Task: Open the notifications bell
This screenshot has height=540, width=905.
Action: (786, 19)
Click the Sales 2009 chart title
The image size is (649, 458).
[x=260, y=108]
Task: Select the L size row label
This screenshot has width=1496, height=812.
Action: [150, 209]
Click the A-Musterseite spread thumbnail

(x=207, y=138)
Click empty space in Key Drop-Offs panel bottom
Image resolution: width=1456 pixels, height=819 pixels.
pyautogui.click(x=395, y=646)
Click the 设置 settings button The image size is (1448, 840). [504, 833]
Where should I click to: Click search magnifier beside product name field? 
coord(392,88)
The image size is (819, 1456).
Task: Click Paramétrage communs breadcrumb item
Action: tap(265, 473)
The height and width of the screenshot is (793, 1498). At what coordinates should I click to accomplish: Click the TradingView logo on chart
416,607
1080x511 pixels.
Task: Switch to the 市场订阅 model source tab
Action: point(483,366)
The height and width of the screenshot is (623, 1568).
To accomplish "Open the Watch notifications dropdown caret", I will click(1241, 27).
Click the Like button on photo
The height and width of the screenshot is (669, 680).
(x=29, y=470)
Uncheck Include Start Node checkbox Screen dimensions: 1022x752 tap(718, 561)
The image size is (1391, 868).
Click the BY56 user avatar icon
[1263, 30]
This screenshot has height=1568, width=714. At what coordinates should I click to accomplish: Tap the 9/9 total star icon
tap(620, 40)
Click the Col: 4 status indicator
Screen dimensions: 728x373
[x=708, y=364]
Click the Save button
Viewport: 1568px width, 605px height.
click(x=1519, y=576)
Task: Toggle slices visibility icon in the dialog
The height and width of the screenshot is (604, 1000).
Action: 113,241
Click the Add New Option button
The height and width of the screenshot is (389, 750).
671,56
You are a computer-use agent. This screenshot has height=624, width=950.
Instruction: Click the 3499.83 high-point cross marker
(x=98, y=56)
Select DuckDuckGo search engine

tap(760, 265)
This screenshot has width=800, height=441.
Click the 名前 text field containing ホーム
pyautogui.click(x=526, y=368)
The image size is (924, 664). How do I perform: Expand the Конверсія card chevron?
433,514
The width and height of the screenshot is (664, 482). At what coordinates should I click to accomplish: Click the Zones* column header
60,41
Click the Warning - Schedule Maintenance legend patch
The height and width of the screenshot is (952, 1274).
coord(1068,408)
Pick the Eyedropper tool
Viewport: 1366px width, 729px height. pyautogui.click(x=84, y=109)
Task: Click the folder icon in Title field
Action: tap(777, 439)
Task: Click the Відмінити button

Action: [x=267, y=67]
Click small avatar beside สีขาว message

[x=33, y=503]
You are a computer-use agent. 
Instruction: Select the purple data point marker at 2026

------------------------------------------------------------

**What you need to do:**
Please copy every row above word for word, leaving nothing out and changing nothing.

**The completed task:**
Task: Open the notifications bell
This screenshot has height=540, width=905.
Action: (786, 19)
Click the Sales 2009 chart title
The image size is (649, 458).
[x=260, y=108]
Task: Select the L size row label
This screenshot has width=1496, height=812.
Action: [150, 209]
Click the A-Musterseite spread thumbnail

(x=207, y=138)
Click empty space in Key Drop-Offs panel bottom
Image resolution: width=1456 pixels, height=819 pixels.
pyautogui.click(x=395, y=646)
Click the 设置 settings button The image size is (1448, 840). [504, 833]
Where should I click to: Click search magnifier beside product name field? 
coord(392,88)
The image size is (819, 1456).
Task: Click Paramétrage communs breadcrumb item
Action: tap(265, 473)
The height and width of the screenshot is (793, 1498). At what coordinates should I click to accomplish: Click the TradingView logo on chart
416,607
1080x511 pixels.
Task: Switch to the 市场订阅 model source tab
Action: point(483,366)
The height and width of the screenshot is (623, 1568).
To accomplish "Open the Watch notifications dropdown caret", I will click(1241, 27).
Click the Like button on photo
The height and width of the screenshot is (669, 680).
(x=29, y=470)
Uncheck Include Start Node checkbox Screen dimensions: 1022x752 tap(718, 561)
The image size is (1391, 868).
Click the BY56 user avatar icon
[1263, 30]
This screenshot has height=1568, width=714. At what coordinates should I click to accomplish: Tap the 9/9 total star icon
tap(620, 40)
Click the Col: 4 status indicator
Screen dimensions: 728x373
[x=708, y=364]
Click the Save button
Viewport: 1568px width, 605px height.
click(x=1519, y=576)
Task: Toggle slices visibility icon in the dialog
The height and width of the screenshot is (604, 1000).
Action: 113,241
Click the Add New Option button
The height and width of the screenshot is (389, 750).
671,56
You are a computer-use agent. This screenshot has height=624, width=950.
Instruction: Click the 3499.83 high-point cross marker
(x=98, y=56)
Select DuckDuckGo search engine

tap(760, 265)
This screenshot has width=800, height=441.
Click the 名前 text field containing ホーム
pyautogui.click(x=526, y=368)
The image size is (924, 664). How do I perform: Expand the Конверсія card chevron?
433,514
The width and height of the screenshot is (664, 482). At what coordinates should I click to accomplish: Click the Zones* column header
60,41
Click the Warning - Schedule Maintenance legend patch
The height and width of the screenshot is (952, 1274).
coord(1068,408)
Pick the Eyedropper tool
Viewport: 1366px width, 729px height. pyautogui.click(x=84, y=109)
Task: Click the folder icon in Title field
Action: tap(777, 439)
Task: Click the Відмінити button

Action: [x=267, y=67]
Click small avatar beside สีขาว message

[x=33, y=503]
You are a computer-use agent. 
Instruction: Select the purple data point marker at 2026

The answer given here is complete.